Durante siete décadas, año tras año, el presidente asistió a la apertura de sesiones y leyó un discurso ante los complacientes legisladores de las dos cámaras, que, en su gran mayoría, pertenecían a su partido y no lo interrumpían, ni le cuestionaban el contenido. No importaba si los datos estaban mal, porque tampoco había mucha forma de obtener otros datos y mucho menos había interés en confrontar lo dicho por “señor presidente”. Pero la crisis política de 1988 y la nueva conformación legislativa, impactó la vida cotidiana del Congreso de la Unión. El intocable Presidente comenzó a ser increpado por sus opositores durante la lectura de su discurso.

El “Dia del Presidente” se desdibujo y la formalización de su desaparición culminó con la reforma constitucional del 2008. El decreto estableció que, en la apertura de sesiones  del Primer Periodo ordinario de cada año del Congreso de la Unión, el presidente de la República presentaría un informe por escrito sobre el estado general que guarda la administración pública. Entregado el informe, cada cámara legislativa analiza su contenido y puede pedir ampliación de la información de forma escrita. Además, citan a los secretarios del gabinete y a los responsables de las entidades paraestatales para que comparezcan bajo protesta de decir verdad, sobre los asuntos que les correspondan (Glosa del informe).

El motivo de la radical reforma que exenta al Presidente de la República de asistir a la sesión de apertura, se derivó de los acuerdos de las fracciones parlamentarias que conformaron la sexagésima legislatura, después de las fuertes confrontaciones entre algunos legisladores del PAN y PRD, en el contexto de la elección del 2006. En ese entonces, se le impidió al presidente Vicente Fox entregar personalmente su último informe.
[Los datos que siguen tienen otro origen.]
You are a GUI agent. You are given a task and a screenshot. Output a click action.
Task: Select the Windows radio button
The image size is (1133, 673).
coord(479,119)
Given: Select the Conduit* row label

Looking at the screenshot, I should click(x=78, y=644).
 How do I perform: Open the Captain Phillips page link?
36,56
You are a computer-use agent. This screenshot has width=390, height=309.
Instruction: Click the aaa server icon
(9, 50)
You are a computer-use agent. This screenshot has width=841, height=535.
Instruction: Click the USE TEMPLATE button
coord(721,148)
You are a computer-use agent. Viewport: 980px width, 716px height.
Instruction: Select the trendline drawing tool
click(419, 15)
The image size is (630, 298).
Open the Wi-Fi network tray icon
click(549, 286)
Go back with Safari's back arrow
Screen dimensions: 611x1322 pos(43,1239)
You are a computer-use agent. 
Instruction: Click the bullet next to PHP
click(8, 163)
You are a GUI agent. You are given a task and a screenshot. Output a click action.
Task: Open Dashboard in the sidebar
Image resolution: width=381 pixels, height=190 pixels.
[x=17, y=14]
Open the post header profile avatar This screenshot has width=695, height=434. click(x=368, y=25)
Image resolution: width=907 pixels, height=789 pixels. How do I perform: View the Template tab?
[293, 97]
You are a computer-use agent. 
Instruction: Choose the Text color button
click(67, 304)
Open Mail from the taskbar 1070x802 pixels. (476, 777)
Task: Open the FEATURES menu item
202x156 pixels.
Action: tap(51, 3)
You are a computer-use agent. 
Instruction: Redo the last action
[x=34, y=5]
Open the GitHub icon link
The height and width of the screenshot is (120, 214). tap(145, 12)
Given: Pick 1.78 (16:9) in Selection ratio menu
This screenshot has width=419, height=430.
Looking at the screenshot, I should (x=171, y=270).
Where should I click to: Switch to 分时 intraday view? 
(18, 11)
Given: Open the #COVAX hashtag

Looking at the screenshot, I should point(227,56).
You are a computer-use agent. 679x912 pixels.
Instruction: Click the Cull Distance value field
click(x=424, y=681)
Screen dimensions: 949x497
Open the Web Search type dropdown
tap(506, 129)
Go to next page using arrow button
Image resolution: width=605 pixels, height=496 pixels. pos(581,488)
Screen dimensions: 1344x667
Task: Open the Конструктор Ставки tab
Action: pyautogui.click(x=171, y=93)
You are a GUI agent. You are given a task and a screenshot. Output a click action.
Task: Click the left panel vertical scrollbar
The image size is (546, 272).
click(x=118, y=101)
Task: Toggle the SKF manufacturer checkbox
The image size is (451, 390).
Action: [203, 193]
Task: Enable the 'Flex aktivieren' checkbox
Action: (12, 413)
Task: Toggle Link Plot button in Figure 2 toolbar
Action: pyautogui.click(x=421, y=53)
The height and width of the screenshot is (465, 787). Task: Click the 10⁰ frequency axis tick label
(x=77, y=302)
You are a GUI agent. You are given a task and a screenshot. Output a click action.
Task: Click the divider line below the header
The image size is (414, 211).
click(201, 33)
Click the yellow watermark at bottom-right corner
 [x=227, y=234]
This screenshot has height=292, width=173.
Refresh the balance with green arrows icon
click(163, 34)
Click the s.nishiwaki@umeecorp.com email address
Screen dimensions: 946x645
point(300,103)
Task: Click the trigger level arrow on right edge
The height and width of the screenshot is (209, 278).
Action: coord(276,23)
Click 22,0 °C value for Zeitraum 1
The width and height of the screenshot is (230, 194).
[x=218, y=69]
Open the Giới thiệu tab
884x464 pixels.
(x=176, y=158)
Pero, a partir de esa fecha, quizás motivados por la nostalgia, los presidentes de la República del PAN, PRI y ahora Morena, se las han arreglado para seguir pronunciando un discurso el día 1° de septiembre. Ahora, ya no en la asamblea plenaria de los legisladores, sino en la sede del Poder Ejecutivo, ante sus propios invitados. Lamentablemente, la voluntad original de los constituyentes de 1916, no fue que esa fecha se convirtiera en el “Día del Presidente”, sino en un acto de rendición de cuentas del Poder Ejecutivo ante el Poder Legislativo en el contexto del equilibrio de poder que tiene que prevalecer en un Régimen Democrático.